Problem to solve.
Set the entries down again exactly; none may be skipped.

○ ○ ○ ○ ○

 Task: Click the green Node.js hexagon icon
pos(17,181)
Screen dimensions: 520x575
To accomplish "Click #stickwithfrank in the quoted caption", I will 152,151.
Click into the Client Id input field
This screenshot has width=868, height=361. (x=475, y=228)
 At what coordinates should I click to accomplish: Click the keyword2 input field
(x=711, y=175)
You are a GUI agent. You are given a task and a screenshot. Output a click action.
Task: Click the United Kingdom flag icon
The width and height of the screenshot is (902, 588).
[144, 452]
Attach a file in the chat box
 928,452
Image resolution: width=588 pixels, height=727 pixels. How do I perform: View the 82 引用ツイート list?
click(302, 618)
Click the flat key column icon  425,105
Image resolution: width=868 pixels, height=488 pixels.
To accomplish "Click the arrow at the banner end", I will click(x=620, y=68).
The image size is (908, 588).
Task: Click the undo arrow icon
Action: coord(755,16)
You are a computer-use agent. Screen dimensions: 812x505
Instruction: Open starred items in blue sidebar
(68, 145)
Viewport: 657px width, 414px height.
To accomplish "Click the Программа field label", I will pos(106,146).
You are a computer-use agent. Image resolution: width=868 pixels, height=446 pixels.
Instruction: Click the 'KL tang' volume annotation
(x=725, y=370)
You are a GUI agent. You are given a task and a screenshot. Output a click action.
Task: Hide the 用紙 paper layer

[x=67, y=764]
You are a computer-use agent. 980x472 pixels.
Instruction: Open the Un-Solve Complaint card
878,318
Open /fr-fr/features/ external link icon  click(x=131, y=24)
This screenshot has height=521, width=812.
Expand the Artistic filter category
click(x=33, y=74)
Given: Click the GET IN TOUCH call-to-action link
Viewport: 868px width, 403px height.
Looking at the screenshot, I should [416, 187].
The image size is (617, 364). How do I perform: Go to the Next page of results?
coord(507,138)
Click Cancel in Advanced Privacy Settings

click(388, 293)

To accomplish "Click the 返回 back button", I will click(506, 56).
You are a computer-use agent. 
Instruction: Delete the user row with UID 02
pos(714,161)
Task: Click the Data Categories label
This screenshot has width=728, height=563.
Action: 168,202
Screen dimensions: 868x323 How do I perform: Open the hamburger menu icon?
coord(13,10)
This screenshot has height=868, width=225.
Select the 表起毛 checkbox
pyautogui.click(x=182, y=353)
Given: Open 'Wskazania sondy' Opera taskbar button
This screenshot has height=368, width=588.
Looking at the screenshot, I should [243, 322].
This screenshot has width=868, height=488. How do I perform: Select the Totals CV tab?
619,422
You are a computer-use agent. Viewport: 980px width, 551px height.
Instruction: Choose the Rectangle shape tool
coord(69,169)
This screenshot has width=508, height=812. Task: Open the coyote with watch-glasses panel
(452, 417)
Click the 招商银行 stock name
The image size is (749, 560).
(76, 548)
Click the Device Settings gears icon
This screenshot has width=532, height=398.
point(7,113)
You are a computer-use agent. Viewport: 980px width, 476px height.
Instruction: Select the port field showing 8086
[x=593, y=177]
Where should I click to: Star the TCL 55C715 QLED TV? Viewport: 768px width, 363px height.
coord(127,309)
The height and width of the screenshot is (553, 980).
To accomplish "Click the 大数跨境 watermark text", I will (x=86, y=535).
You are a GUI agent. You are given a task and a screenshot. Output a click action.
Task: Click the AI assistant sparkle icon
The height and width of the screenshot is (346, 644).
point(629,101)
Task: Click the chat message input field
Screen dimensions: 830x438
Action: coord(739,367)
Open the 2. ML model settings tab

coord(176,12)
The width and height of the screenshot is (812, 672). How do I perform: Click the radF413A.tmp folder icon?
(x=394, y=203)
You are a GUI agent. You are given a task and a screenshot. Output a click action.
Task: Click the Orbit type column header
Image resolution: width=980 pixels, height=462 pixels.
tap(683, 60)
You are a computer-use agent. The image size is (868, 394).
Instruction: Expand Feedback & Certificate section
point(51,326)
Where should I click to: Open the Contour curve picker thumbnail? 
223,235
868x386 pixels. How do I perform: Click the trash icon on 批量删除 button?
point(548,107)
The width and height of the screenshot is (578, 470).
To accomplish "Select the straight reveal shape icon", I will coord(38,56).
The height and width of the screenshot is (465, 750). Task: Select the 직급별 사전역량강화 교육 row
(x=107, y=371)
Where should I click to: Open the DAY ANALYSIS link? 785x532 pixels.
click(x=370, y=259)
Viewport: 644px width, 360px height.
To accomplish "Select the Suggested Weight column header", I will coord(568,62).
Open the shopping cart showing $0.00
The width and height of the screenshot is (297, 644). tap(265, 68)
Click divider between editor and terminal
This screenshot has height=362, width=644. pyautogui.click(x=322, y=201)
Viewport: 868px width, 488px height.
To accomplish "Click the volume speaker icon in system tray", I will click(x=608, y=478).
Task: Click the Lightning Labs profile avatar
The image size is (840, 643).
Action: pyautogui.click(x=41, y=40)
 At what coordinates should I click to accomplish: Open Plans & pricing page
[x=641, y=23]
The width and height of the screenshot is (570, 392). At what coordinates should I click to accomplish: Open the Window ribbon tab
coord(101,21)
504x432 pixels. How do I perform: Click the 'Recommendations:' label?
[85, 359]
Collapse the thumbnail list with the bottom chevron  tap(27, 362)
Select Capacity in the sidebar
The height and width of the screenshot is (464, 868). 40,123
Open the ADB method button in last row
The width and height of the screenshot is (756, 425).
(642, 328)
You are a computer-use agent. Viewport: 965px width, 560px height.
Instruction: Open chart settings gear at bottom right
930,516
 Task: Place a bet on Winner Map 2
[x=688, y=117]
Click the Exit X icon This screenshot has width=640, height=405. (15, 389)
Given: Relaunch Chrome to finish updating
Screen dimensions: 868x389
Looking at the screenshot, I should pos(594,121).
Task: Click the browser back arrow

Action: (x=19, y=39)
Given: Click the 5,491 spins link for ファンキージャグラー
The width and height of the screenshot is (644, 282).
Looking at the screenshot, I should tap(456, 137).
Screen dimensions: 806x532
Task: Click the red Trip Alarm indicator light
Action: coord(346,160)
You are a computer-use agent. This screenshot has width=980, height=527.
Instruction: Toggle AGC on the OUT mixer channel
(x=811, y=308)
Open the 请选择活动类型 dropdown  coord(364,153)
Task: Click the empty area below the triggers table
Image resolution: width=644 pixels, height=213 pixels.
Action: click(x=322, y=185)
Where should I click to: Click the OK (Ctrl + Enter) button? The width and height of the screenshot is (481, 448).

○ ○ ○ ○ ○

Output of the exercise.
 Task: Click the green Node.js hexagon icon
pos(17,181)
Screen dimensions: 520x575
To accomplish "Click #stickwithfrank in the quoted caption", I will 152,151.
Click into the Client Id input field
This screenshot has width=868, height=361. (x=475, y=228)
 At what coordinates should I click to accomplish: Click the keyword2 input field
(x=711, y=175)
You are a GUI agent. You are given a task and a screenshot. Output a click action.
Task: Click the United Kingdom flag icon
The width and height of the screenshot is (902, 588).
[144, 452]
Attach a file in the chat box
 928,452
Image resolution: width=588 pixels, height=727 pixels. How do I perform: View the 82 引用ツイート list?
click(302, 618)
Click the flat key column icon  425,105
Image resolution: width=868 pixels, height=488 pixels.
To accomplish "Click the arrow at the banner end", I will click(x=620, y=68).
The image size is (908, 588).
Task: Click the undo arrow icon
Action: coord(755,16)
You are a computer-use agent. Screen dimensions: 812x505
Instruction: Open starred items in blue sidebar
(68, 145)
Viewport: 657px width, 414px height.
To accomplish "Click the Программа field label", I will pos(106,146).
You are a computer-use agent. Image resolution: width=868 pixels, height=446 pixels.
Instruction: Click the 'KL tang' volume annotation
(x=725, y=370)
You are a GUI agent. You are given a task and a screenshot. Output a click action.
Task: Hide the 用紙 paper layer

[x=67, y=764]
You are a computer-use agent. 980x472 pixels.
Instruction: Open the Un-Solve Complaint card
878,318
Open /fr-fr/features/ external link icon  click(x=131, y=24)
This screenshot has height=521, width=812.
Expand the Artistic filter category
click(x=33, y=74)
Given: Click the GET IN TOUCH call-to-action link
Viewport: 868px width, 403px height.
Looking at the screenshot, I should [416, 187].
The image size is (617, 364). How do I perform: Go to the Next page of results?
coord(507,138)
Click Cancel in Advanced Privacy Settings

click(388, 293)

To accomplish "Click the 返回 back button", I will click(506, 56).
You are a computer-use agent. 
Instruction: Delete the user row with UID 02
pos(714,161)
Task: Click the Data Categories label
This screenshot has width=728, height=563.
Action: 168,202
Screen dimensions: 868x323 How do I perform: Open the hamburger menu icon?
coord(13,10)
This screenshot has height=868, width=225.
Select the 表起毛 checkbox
pyautogui.click(x=182, y=353)
Given: Open 'Wskazania sondy' Opera taskbar button
This screenshot has height=368, width=588.
Looking at the screenshot, I should [243, 322].
This screenshot has width=868, height=488. How do I perform: Select the Totals CV tab?
619,422
You are a computer-use agent. Viewport: 980px width, 551px height.
Instruction: Choose the Rectangle shape tool
coord(69,169)
This screenshot has width=508, height=812. Task: Open the coyote with watch-glasses panel
(452, 417)
Click the 招商银行 stock name
The image size is (749, 560).
(76, 548)
Click the Device Settings gears icon
This screenshot has width=532, height=398.
point(7,113)
You are a computer-use agent. Viewport: 980px width, 476px height.
Instruction: Select the port field showing 8086
[x=593, y=177]
Where should I click to: Star the TCL 55C715 QLED TV? Viewport: 768px width, 363px height.
coord(127,309)
The height and width of the screenshot is (553, 980).
To accomplish "Click the 大数跨境 watermark text", I will (x=86, y=535).
You are a GUI agent. You are given a task and a screenshot. Output a click action.
Task: Click the AI assistant sparkle icon
The height and width of the screenshot is (346, 644).
point(629,101)
Task: Click the chat message input field
Screen dimensions: 830x438
Action: coord(739,367)
Open the 2. ML model settings tab

coord(176,12)
The width and height of the screenshot is (812, 672). How do I perform: Click the radF413A.tmp folder icon?
(x=394, y=203)
You are a GUI agent. You are given a task and a screenshot. Output a click action.
Task: Click the Orbit type column header
Image resolution: width=980 pixels, height=462 pixels.
tap(683, 60)
You are a computer-use agent. The image size is (868, 394).
Instruction: Expand Feedback & Certificate section
point(51,326)
Where should I click to: Open the Contour curve picker thumbnail? 
223,235
868x386 pixels. How do I perform: Click the trash icon on 批量删除 button?
point(548,107)
The width and height of the screenshot is (578, 470).
To accomplish "Select the straight reveal shape icon", I will coord(38,56).
The height and width of the screenshot is (465, 750). Task: Select the 직급별 사전역량강화 교육 row
(x=107, y=371)
Where should I click to: Open the DAY ANALYSIS link? 785x532 pixels.
click(x=370, y=259)
Viewport: 644px width, 360px height.
To accomplish "Select the Suggested Weight column header", I will coord(568,62).
Open the shopping cart showing $0.00
The width and height of the screenshot is (297, 644). tap(265, 68)
Click divider between editor and terminal
This screenshot has height=362, width=644. pyautogui.click(x=322, y=201)
Viewport: 868px width, 488px height.
To accomplish "Click the volume speaker icon in system tray", I will click(x=608, y=478).
Task: Click the Lightning Labs profile avatar
The image size is (840, 643).
Action: pyautogui.click(x=41, y=40)
 At what coordinates should I click to accomplish: Open Plans & pricing page
[x=641, y=23]
The width and height of the screenshot is (570, 392). At what coordinates should I click to accomplish: Open the Window ribbon tab
coord(101,21)
504x432 pixels. How do I perform: Click the 'Recommendations:' label?
[85, 359]
Collapse the thumbnail list with the bottom chevron  tap(27, 362)
Select Capacity in the sidebar
The height and width of the screenshot is (464, 868). 40,123
Open the ADB method button in last row
The width and height of the screenshot is (756, 425).
(642, 328)
You are a computer-use agent. Viewport: 965px width, 560px height.
Instruction: Open chart settings gear at bottom right
930,516
 Task: Place a bet on Winner Map 2
[x=688, y=117]
Click the Exit X icon This screenshot has width=640, height=405. (15, 389)
Given: Relaunch Chrome to finish updating
Screen dimensions: 868x389
Looking at the screenshot, I should pos(594,121).
Task: Click the browser back arrow

Action: (x=19, y=39)
Given: Click the 5,491 spins link for ファンキージャグラー
The width and height of the screenshot is (644, 282).
Looking at the screenshot, I should tap(456, 137).
Screen dimensions: 806x532
Task: Click the red Trip Alarm indicator light
Action: coord(346,160)
You are a computer-use agent. This screenshot has width=980, height=527.
Instruction: Toggle AGC on the OUT mixer channel
(x=811, y=308)
Open the 请选择活动类型 dropdown  coord(364,153)
Task: Click the empty area below the triggers table
Image resolution: width=644 pixels, height=213 pixels.
Action: click(x=322, y=185)
Where should I click to: Click the OK (Ctrl + Enter) button? The width and height of the screenshot is (481, 448).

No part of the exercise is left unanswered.